Cuando Hernando De Soto fue asesor de Fujimori, el llamado “capitalismo popular” consistía en el sueño del “negocio propio”, tan instrumental a los despidos masivos de trabajadores.
Pero no todo está perdido. Si bien el país oficial y mediático y, como afirma Rolando Rojas, buena parte de las ciencias sociales, se desmarcan de la historia, ésta florece en las calles, en las movilizaciones ciudadanas y en el arte. Recordemos, por sólo citar un ejemplo reciente, las consignas de los jóvenes que hace poco protestaban contra la “Ley Pulpín”. El “No a la explotación”, entre otros eslóganes alusivos la conquista de los derechos laborales, fue un hito porque el vocablo “explotación” se había desterrado del habla desde hacía un buen tiempo, a la par que ganaban terreno eufemismos pro-empresariales como “flexibilidad laboral” y conceptos como “desigualdad”, preferidos por la academia y las ONG. Se esfumaba el miedo de ser tildados como “terroristas”, un recurso tan recurrente para deslegitimar los reclamos de derechos y cimentar un “sentido común neoliberal” en nuestro país. Otro eslogan popular: “Soy cholo, pero no barato”, subvertía las pulsiones gamonales que asocian una condición racial o “étnica” con una situación servil y malpaga, y que los jóvenes parecían leer en el subtexto de la ley, a la par que reivindicaban una identidad estigmatizada como es la de “cholo” o “chola”.

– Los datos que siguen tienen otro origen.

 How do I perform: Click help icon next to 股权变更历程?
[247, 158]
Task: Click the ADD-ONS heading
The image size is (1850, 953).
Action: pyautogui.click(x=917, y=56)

La historia vive también en el arte, incluyendo los murales que tan ominosamente mandó borrar el alcalde Castañeda. De alguna manera, su campaña muralicida es también historicida. Los ciudadanos/as reclaman, paralelamente, una historia capaz de informarlos sobre sus opciones en el presente, como lo demuestra el record de ventas que es el libro de Alfonso Quiroz "La historia de la corrupción en el Perú". Muchos de los políticos o sus partidos, que hoy postulan a la reelección, desfilan poco honorablemente por sus páginas, y con seguridad, de llegar al poder, no van a alentar su lectura, de la misma manera que el Departamento de Estado de Estados Unidos. no alienta se conozca la larga historia de invasiones e intervenciones ilegales de EE.UU. en América Latina.
El tema de si es posible o no llegar a una verdad histórica objetiva puede llenar estantes de libros. La verdad histórica es ciertamente una meta difícil que requiere de mucho trabajo y la escritura de la historia, como de cualquier otra disciplina científica, está impregnada de subjetividad, desde que no puede existir sin la voluntad de quien escribe. Pero la mejor prueba de que existe es el empeño que tantos ponen en negarla. Después de todo, precisamente porque una historia veraz no es potestad de una ideología en particular, siempre será subversiva.